Paper page – Where to find Grokking in LLM Pretraining? Monitor Memorization-to-Generalization without Test

Grokking, i.e., test performance keeps improving long after training loss
converged, has been recently witnessed in neural network training, making the
mechanism of generalization and other emerging capabilities such as reasoning
mysterious. While prior studies usually train small models on a few toy or
highly-specific tasks for thousands of epochs, we conduct the first study of
grokking on checkpoints during one-pass pretraining of a 7B large language
model (LLM), i.e., OLMoE. We compute the training loss and evaluate
generalization on diverse benchmark tasks, including math reasoning, code
generation, and commonsense/domain-specific knowledge retrieval tasks.

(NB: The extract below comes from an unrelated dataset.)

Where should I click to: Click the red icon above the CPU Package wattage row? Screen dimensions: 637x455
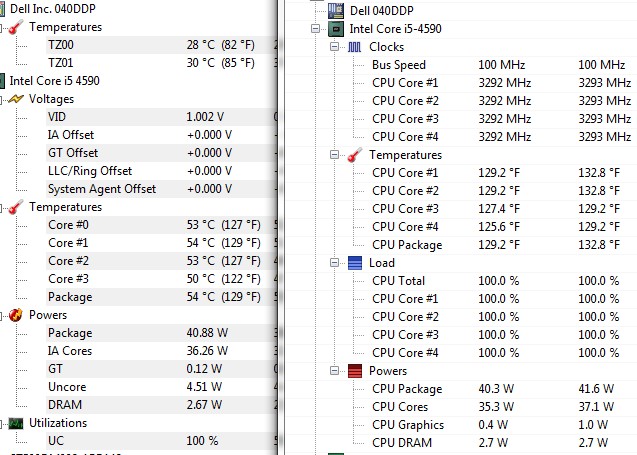point(355,371)
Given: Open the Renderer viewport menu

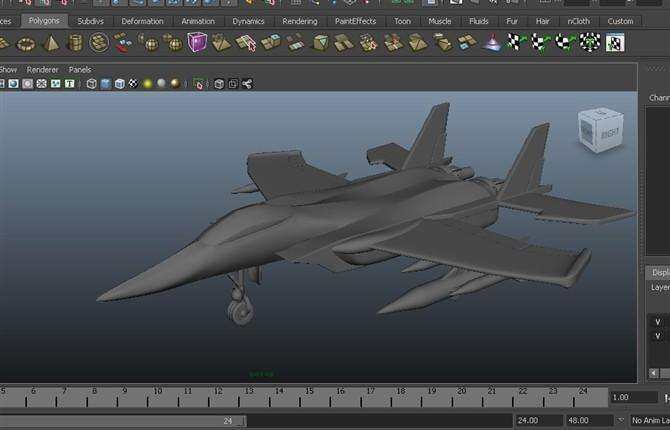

Our study, for the first time, verifies that grokking still happens in the
pretraining of large-scale foundation models, though different data may enter
grokking stages asynchronously. We further demystify grokking’s “emergence of
generalization” by investigating LLM internal dynamics. Specifically, we find
that training samples’ pathways (i.e., expert choices across layers) evolve
from random, instance-specific to more structured and shareable between samples
during grokking. Also, the complexity of a sample’s pathway reduces despite the
converged loss. These indicate a memorization-to-generalization conversion,
providing a mechanistic explanation of delayed generalization. In the study, we
develop two novel metrics to quantify pathway distance and the complexity of a
single pathway. We show their ability to predict the generalization improvement
on diverse downstream tasks. They are efficient, simple to compute and solely
dependent on training data. Hence, they have practical value for pretraining,
enabling us to monitor the generalization performance without finetuning and
test. Theoretically, we show that more structured pathways reduce model
complexity and improve the generalization bound.